GREENSBORO, N.C. (WGHP) — Child care centers across the Triad are hoping to get some help from Washington.
They can’t keep enough staff on hand to serve kids and are turning some families away because they don’t have enough qualified teachers to serve them.
“At this facility, we currently have 20 full-time teachers. We’re in need of five. And at the other facility, we have eight full-time teachers, and we need two,” said Josette Baouna, the facility administrator for the Academy of Spoiled Kids.
Leaders at AOSK can’t get the qualified candidates they need to even show up for an interview. It has a domino effect on their business.
“We’re getting calls every day, and we’re turning away children every day based on the need for more teachers,” said Jamesa Bitting, management team advisor for AOSK.
More and more qualified early childhood teachers are leaving the low-paying business.

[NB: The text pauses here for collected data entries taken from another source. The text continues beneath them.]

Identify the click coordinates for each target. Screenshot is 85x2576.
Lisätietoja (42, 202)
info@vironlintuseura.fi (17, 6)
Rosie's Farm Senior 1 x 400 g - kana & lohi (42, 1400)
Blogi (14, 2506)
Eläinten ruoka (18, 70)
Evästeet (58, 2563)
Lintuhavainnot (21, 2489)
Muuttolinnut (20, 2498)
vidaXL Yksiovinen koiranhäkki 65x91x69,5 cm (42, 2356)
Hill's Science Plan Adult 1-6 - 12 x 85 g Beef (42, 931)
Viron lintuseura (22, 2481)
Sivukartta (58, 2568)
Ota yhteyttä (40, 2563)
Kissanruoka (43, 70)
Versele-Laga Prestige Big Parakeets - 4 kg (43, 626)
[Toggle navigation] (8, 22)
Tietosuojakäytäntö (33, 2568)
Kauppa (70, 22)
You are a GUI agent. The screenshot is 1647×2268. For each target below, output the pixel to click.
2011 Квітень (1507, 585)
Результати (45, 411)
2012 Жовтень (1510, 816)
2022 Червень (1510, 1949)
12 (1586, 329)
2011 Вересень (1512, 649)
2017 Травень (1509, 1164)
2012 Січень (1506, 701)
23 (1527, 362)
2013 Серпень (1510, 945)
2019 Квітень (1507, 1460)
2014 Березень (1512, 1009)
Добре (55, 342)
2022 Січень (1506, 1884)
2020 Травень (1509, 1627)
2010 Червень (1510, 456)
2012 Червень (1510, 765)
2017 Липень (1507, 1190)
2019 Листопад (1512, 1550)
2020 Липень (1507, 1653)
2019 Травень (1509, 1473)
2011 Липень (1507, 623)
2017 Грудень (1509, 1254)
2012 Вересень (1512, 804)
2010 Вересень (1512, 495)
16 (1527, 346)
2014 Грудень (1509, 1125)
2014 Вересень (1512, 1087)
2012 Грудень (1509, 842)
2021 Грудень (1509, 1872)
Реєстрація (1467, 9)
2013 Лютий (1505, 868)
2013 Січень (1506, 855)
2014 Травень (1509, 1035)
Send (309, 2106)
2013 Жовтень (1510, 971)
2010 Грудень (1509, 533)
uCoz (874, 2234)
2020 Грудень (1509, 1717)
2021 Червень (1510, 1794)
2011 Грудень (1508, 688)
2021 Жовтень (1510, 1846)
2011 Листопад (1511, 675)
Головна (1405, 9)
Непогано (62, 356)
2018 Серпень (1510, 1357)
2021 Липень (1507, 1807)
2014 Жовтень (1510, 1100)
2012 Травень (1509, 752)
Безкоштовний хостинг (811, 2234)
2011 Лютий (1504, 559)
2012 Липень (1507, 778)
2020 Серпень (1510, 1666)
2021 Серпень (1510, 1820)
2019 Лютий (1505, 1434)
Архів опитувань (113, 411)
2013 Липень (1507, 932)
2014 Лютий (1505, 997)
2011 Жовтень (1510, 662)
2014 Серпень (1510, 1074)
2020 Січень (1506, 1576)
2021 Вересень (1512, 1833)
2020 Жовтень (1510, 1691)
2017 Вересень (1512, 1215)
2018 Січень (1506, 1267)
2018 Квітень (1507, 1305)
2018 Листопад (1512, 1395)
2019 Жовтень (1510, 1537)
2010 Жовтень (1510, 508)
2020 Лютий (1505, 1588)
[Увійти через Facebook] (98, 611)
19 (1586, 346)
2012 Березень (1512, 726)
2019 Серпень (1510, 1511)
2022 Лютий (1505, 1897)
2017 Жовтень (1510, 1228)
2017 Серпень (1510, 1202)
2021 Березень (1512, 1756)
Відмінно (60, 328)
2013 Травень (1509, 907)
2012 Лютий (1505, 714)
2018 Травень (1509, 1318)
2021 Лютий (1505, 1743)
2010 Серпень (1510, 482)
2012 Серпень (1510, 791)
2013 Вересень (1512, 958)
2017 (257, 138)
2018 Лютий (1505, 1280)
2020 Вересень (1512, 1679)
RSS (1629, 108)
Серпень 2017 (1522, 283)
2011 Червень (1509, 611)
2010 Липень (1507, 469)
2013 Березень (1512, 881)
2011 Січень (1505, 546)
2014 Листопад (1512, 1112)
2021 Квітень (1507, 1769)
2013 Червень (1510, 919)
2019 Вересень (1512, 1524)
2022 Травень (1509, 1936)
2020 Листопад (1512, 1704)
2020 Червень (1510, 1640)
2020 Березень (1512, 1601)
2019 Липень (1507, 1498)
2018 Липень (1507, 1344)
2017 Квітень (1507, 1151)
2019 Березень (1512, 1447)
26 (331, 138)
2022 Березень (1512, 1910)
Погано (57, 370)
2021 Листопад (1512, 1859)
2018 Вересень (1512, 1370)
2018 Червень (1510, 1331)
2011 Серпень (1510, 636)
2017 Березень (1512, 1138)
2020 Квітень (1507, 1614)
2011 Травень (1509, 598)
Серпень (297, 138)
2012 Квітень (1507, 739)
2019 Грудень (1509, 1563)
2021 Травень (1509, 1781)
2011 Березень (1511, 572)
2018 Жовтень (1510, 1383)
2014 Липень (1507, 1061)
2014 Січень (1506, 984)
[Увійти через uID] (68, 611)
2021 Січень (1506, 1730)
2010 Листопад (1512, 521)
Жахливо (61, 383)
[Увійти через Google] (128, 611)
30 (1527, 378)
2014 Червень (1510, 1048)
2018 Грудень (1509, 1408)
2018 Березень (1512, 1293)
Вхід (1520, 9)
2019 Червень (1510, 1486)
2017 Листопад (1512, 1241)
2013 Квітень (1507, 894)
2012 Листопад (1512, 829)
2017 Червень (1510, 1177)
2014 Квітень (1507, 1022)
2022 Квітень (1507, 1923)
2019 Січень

“When we can’t pay, it’s really hard to get people in the door with the disposition and the heart and the education and the experience to be there, love it and stay,” said Ashley Allen, a work environment and compensation coordinator with UNCG.
Part of the plan pushed by the Biden Administration would provide large subsidies and grants to child care centers to pay their teachers more. It would also cap the amount a family pays for child care at seven% of their income.
“What’s interesting is we have many teachers in programs with the education that can’t afford where they are for their own children. So oftentimes, you’ll see child care programs offering discounts for their own employees in order to be able to retain that staff,” Allen said.
Robin Lewis was one of those teachers. Lewis teaches Pre-K at Wishview Children’s Center in Greensboro.
“The price tag is so expensive, I think sometimes families are having to make those tough decisions,” Lewis said.
On average, a Guilford County family could pay at least $1,000 to $1,500 per month for infant care.
The people who run the centers say the money can’t come soon enough.
“Child care facilities we had great relationships with two years ago are nonexistent, so we don’t know how long we’re going to be able to sustain quality child care if we don’t get the funding,” Bitting said.
The measure is set to go before the House towards the end of the week.